A source close to American government authorities in South Africa said the embassy was “very concerned”.
“It’s not just the security of passports, it’s also the feeder documents. How is South Africa securing access to the documents that are required to get a passport?”
He said South African documents were also attractive because it is a “neutral country” and South Africans, in general, have easy access around the world because they are known to return home from their travels.
This is not the first time South Africa and South African documents have been used in terrorist activities.
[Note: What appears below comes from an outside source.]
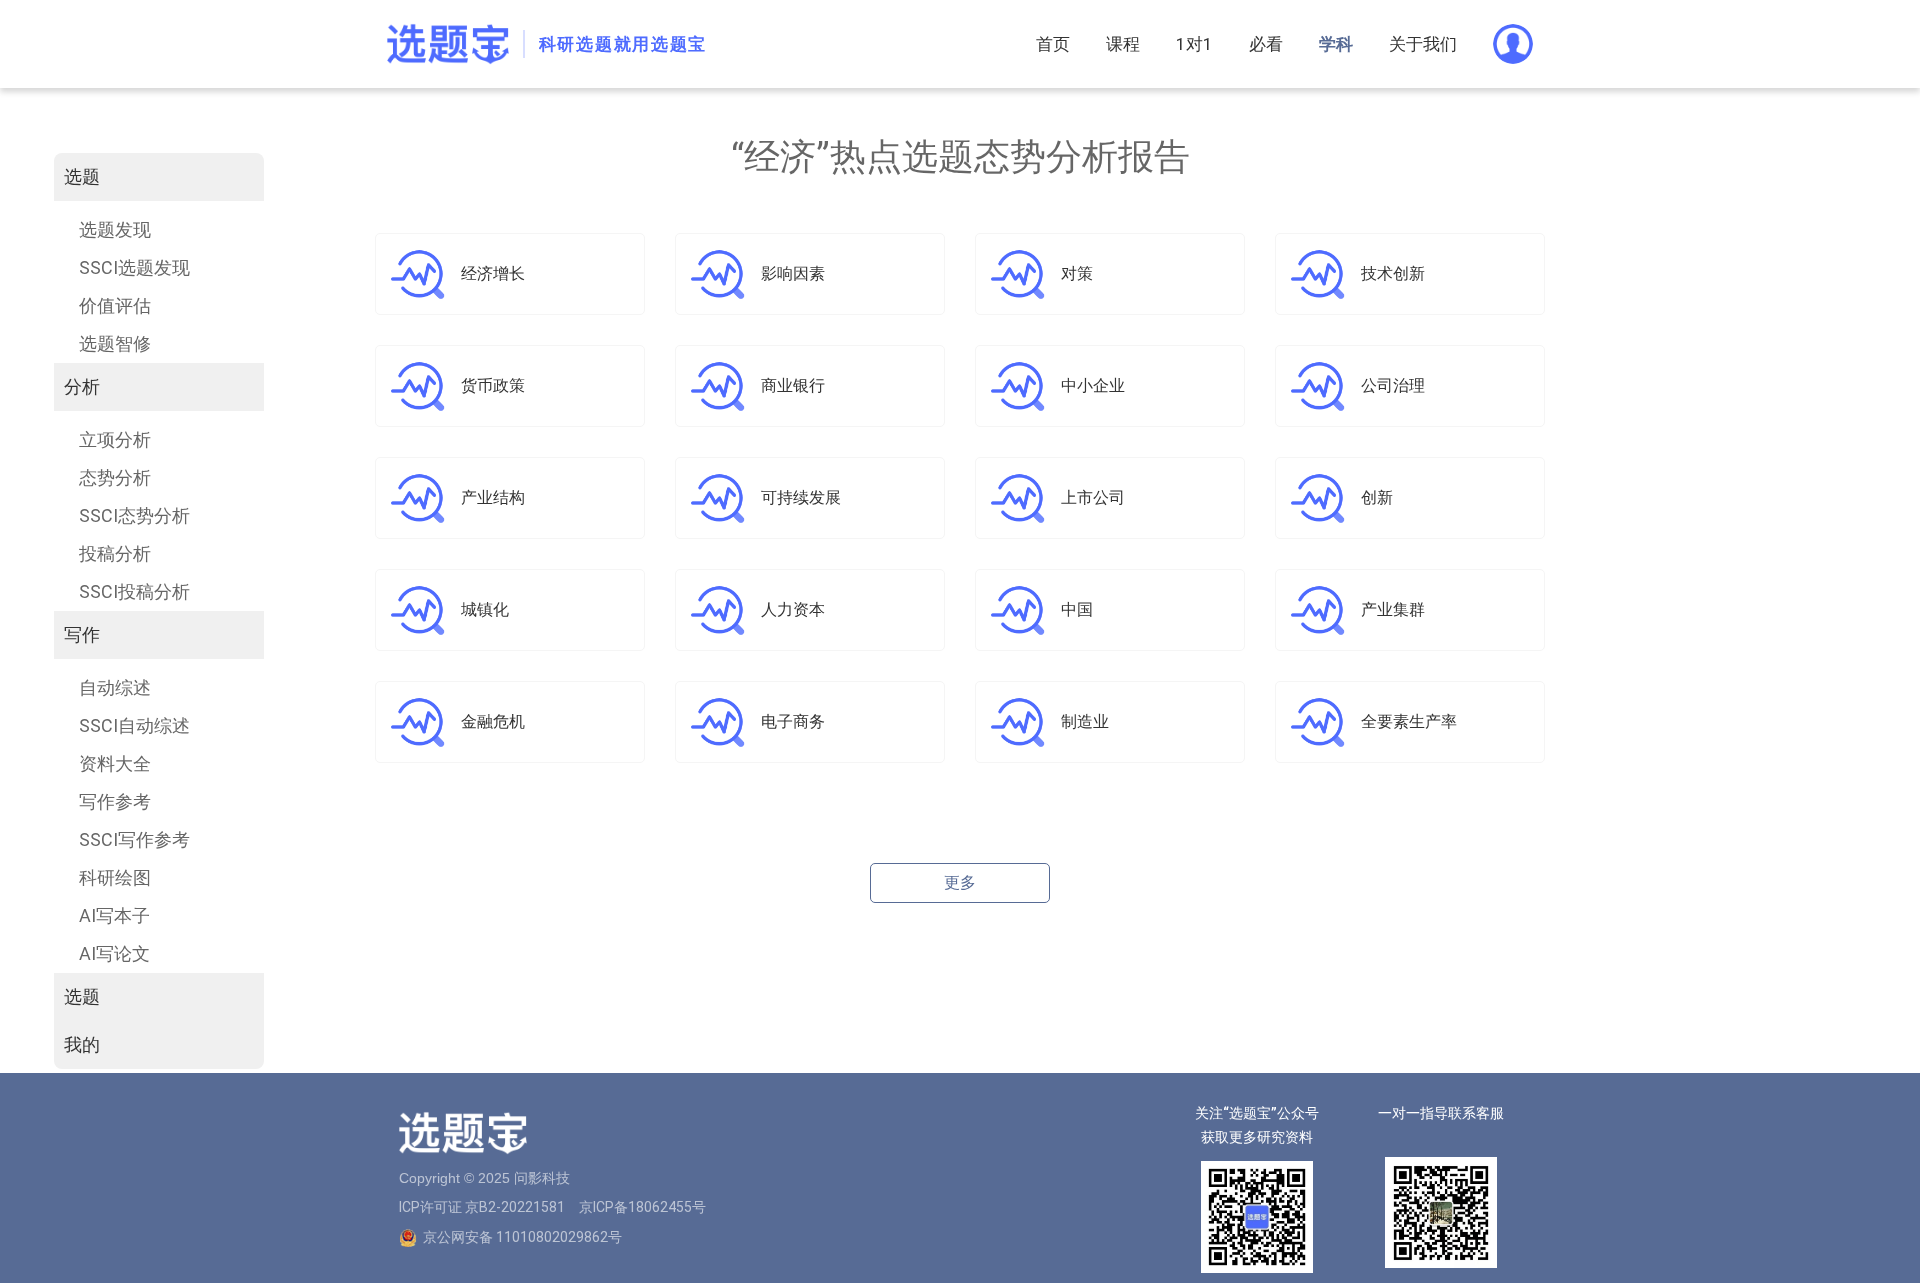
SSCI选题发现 (134, 267)
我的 (82, 1044)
In 2004 Ihsan Garnaoui, a Tunisian al-Qaeda member, told the German police that he was in possession of several South African passports. A year later Haroon Rashid Aswat, the alleged ringleader of the bus bombings in London, was found to have lived in South Africa and to have travelled to the United Kingdom on a South African passport.
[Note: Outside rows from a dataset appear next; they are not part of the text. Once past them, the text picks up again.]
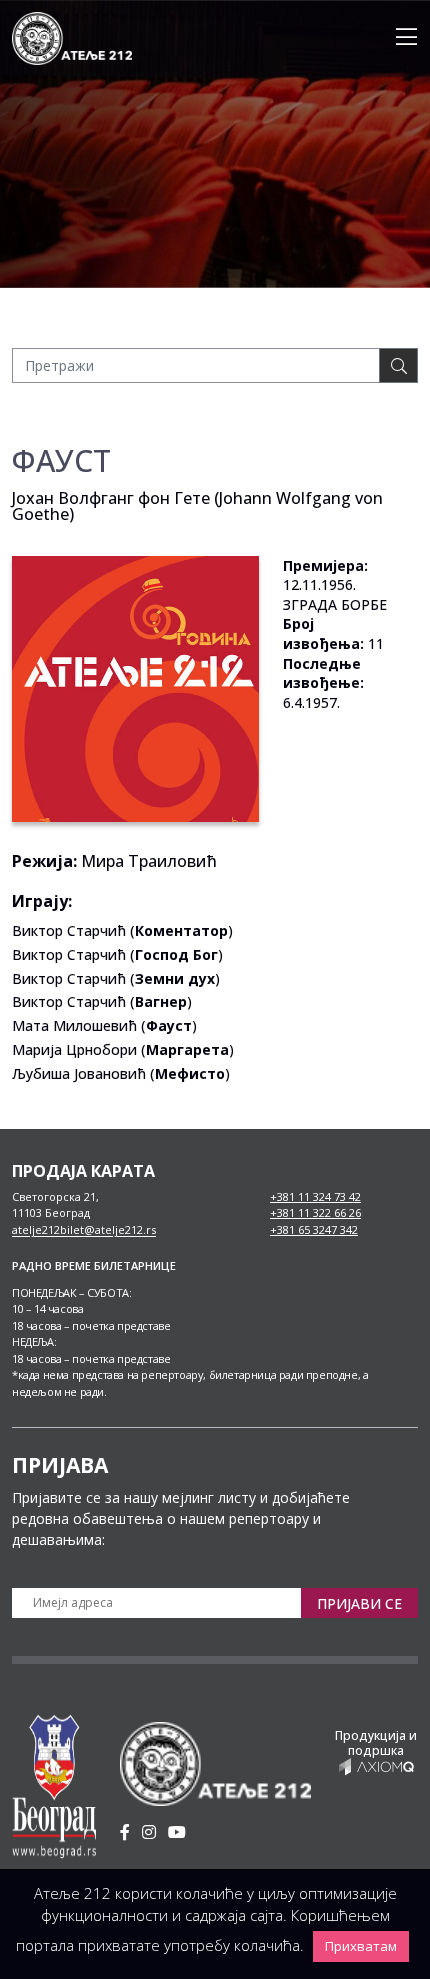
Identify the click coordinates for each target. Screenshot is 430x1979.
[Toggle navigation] (400, 38)
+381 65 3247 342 (314, 1229)
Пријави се (359, 1603)
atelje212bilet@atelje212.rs (84, 1229)
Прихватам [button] (361, 1946)
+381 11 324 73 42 (315, 1196)
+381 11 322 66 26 (315, 1212)
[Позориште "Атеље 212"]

And in 2006 a man who entered Britain on a South African passport bearing the fake name of Altaf Ravat was found to be planning to plant bombs on transatlantic aeroplanes. In 2009 one of the Israelis responsible for killing a Hamas leader in a Dubai hotel also took refuge in South Africa.
And now, there is 37-year-old Mohammed, who has been one of the world’s most wanted terrorists for more than a decade after killing more than 200 people and injuring more than 5 000, mostly Kenyan civilians, in the Nairobi bombings.
According to Gus Selassie, the senior Africa analyst at economic research firm IHS Global Insight, Mohammed originated from the Comoros, but is thought to have spent most of his adult life in Somalia. He was fluent in five languages and had more than 20 aliases, using David Robbins on the South Africa passport.
Botha said what was needed to change the situation with South African passports was to “clean house and bring criminal charges against people for corruption in home affairs” and “for people to realise that a few rands are not worth ruining the country’s image”.
According to home affairs director-general Mkuseli Apleni: “The department launched an investigation into the matter in collaboration with relevant law enforcement agencies, including cooperation with our diplomatic mission in Kenya.”
He said the investigations had so far revealed that the passport was fake, not issued by “any lawful South African authority with the responsibility for the issuance of passports” and that “the South African movement control system has no record of any movement in or out of the country at any of our ports of entry by Fazul, using the fake passport”.
Modiri Matthews, the chief director of the immigration inspectorate responsible for investigation, law enforcement and deportation at the department of home affairs, said: “There is no evidence of Mohammed being in the country.
“We’ve had challenges with corruption and syndicates, but we’ve really been tightening up our countercorruption unit,” he said. “There have been people arrested for issuing documents fraudulently.”